Study material:
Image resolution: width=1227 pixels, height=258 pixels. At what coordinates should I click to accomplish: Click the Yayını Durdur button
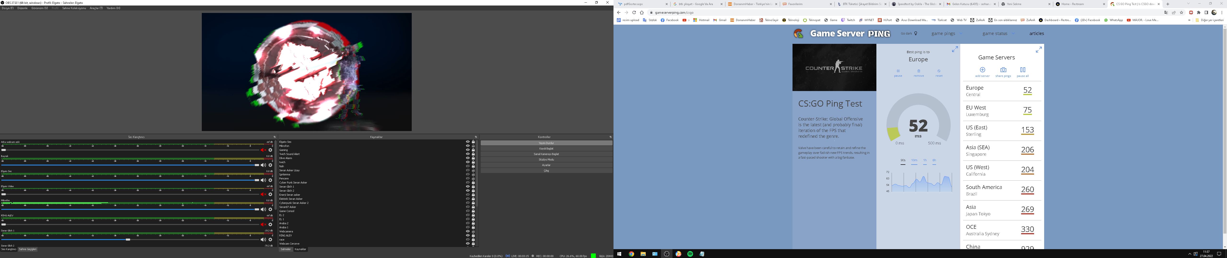546,143
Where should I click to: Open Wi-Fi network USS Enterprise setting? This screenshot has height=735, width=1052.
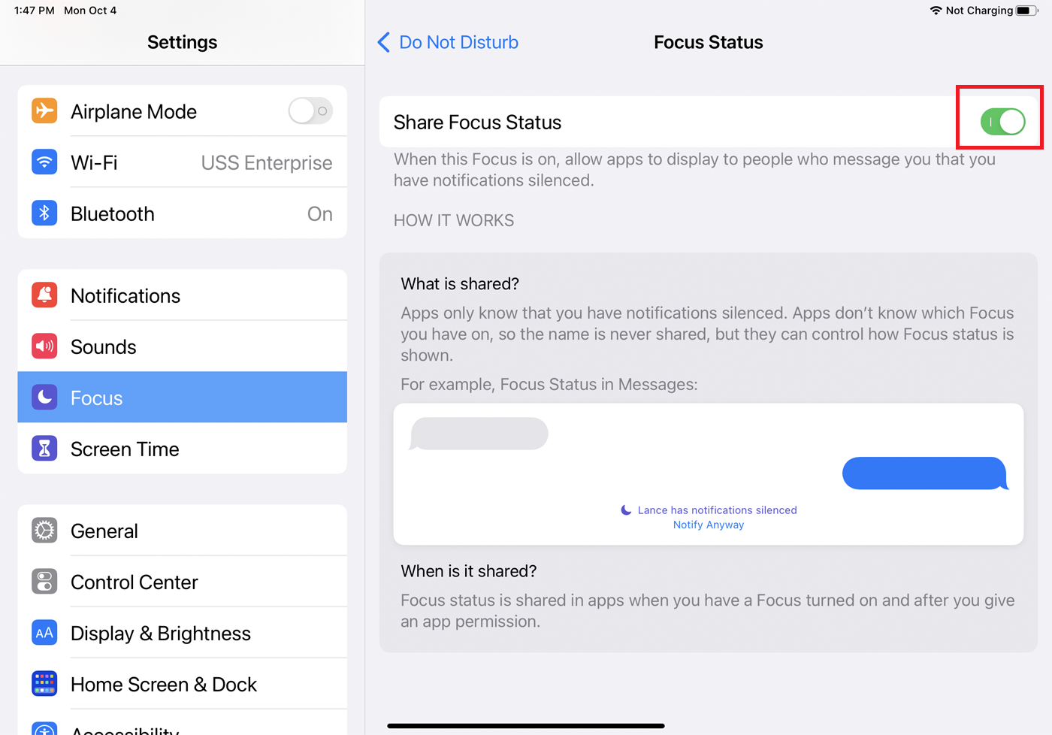coord(183,162)
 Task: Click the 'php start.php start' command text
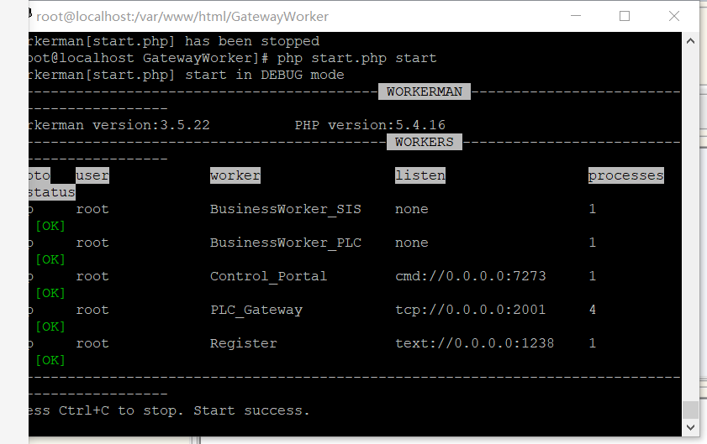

What this task involves:
The listing above should be transcribed word for word, with its pictures left out.

Task result:
Image resolution: width=1227 pixels, height=258 pixels. At what coordinates should I click to accomplish: Click the Yayını Durdur button
546,143
Where should I click to: Open Wi-Fi network USS Enterprise setting? This screenshot has height=735, width=1052.
coord(183,162)
 Task: Click the 'php start.php start' command text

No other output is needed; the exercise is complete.